Feeling too exposed, I crossed my arms over my chest covered in an old thin tank, and looked at the blanket in an attempt to hide the tears that had escaped while I slept. I felt him approach silently, his energy filling up the space between us as he sat on the side of my bed. There were no words spoken and in the excruciating silence; I couldn’t help but lift my gaze to him to see why he was sitting inches from me so silently.

It was hard to push away the Decker in my nightmare. They looked the same, sounded the same, both held that heavy presence that demanded to be noticed. I knew he wasn’t the same man from my nightmare, but I was still flooded with lust and agony in equal measure. Even knowing the hands that had played my body expertly were not real, I could still feel the trails they’d marked across my skin, tingling and demanding to be remembered. Looking down again, I focused on the decorative stitching worked into the comforter I had piled on my lap

“I see you’ve been crying.” It was a stiff statement that sounded almost reprimanding that had my eyes snapping back up to him as his eyes squeezed shut. “That wasn’t how I meant it.
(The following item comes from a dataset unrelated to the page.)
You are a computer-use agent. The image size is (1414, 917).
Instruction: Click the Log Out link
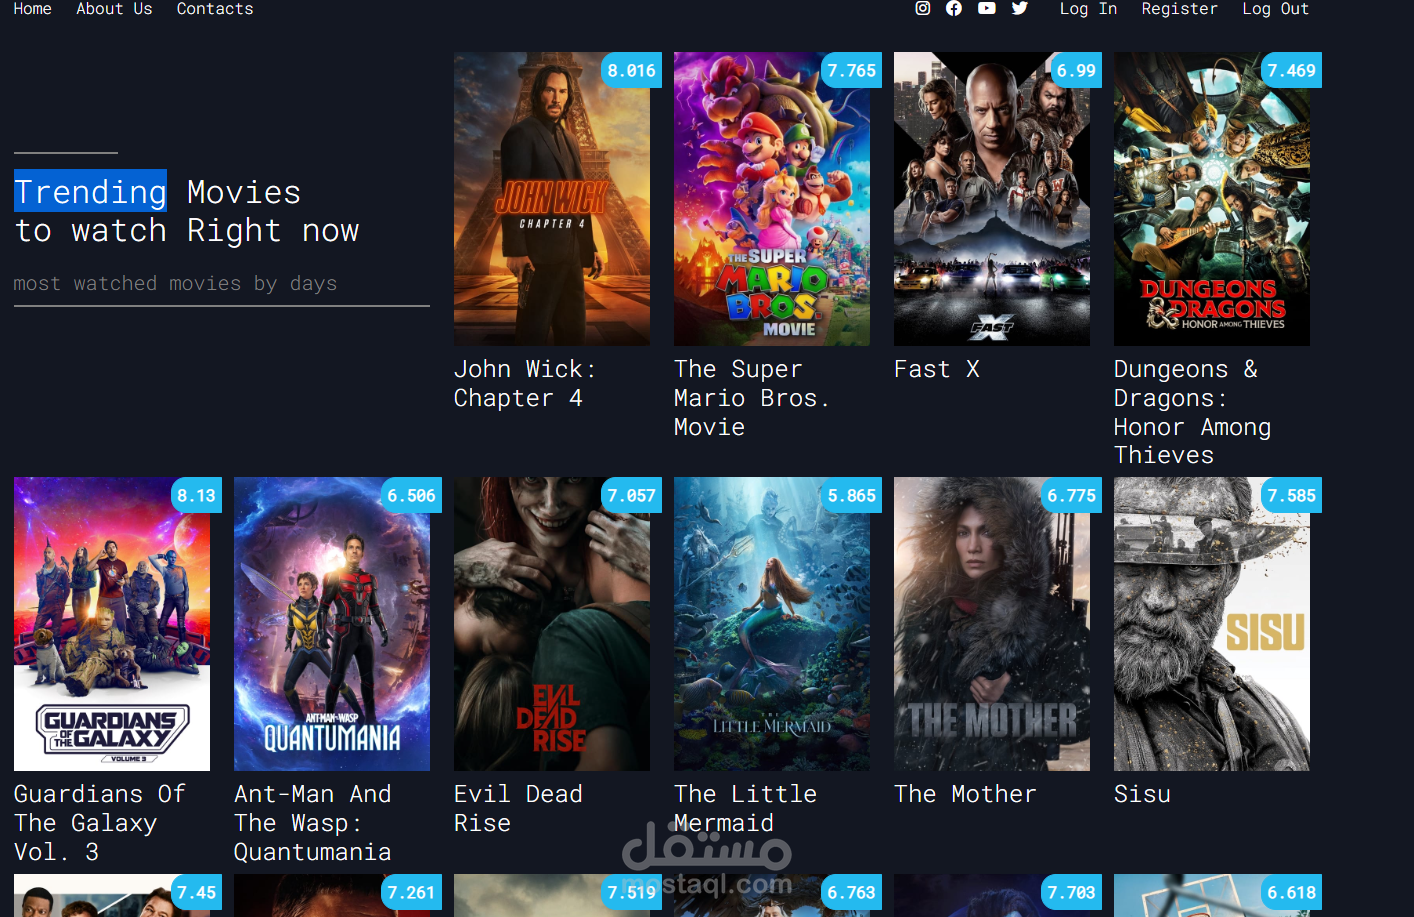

I mean I can see that you’ve been crying and I could ask if you’re okay, but we both know you couldn’t possibly be in the midst of all of this. I feel like if I try and pick the thing that has you upset, you’ll only be reminded of it if itisn’t.”

I couldn’t help tilting my head and narrowing my eyes in confusion at his overly complicated statement. Decker took another breath and tried again.

“Do you want to talk about why you’ve been crying?” Well, that was a lot better than his first attempt.

“It was just a nightmare, and I guess I was crying in my sleep and sounded in distress. Jack decided a bullhorn would help motivate me to wake up.” I wanted to gloss over the embarrassing nightmare part and explain the noise, so we could just be done.

“Do you want to talk about the nightmare?” He sounded concerned. “Was it about the Pasternaks?”

And suddenly, the floodgate opened and feelings of guilt and shame washed over me. Guilt that they’d died for no other reason than their proximity to me and shame that even with them losing their lives, my brain had decided to give me a fucked up sex dream turned nightmare about Decker Mullins. Tears flooded my eyes and this time I let them burst out of me. Strength be damned. I’d finally broken and it didn’t matter that he was there to witness my undoing. Soft crying gave way to sobs that tore from my chest as Decker quickly repositioned himself and pulled me to him, arms closing warmly around me. He said nothing as I gave voice to my stress and grief. He didn’t need to say anything, there was something comforting in the silent strength he radiated. The way he held me, his hand stroking up and down my back gently; it was as if he was giving his strength to me with every touch and caress.

Slowly, my sobs became sniffles and I was finally able to collect myself enough to pull away and chuckled wetly at the twin pools of tears soaked into the white dress shirt he wore, the slight translucence of the wet fabric showing hints of ink across his chest. A detail that had not been part of my nightmare.

“Sorry I snotted all over you,” I said, my voice shaky with the remnants of my tears.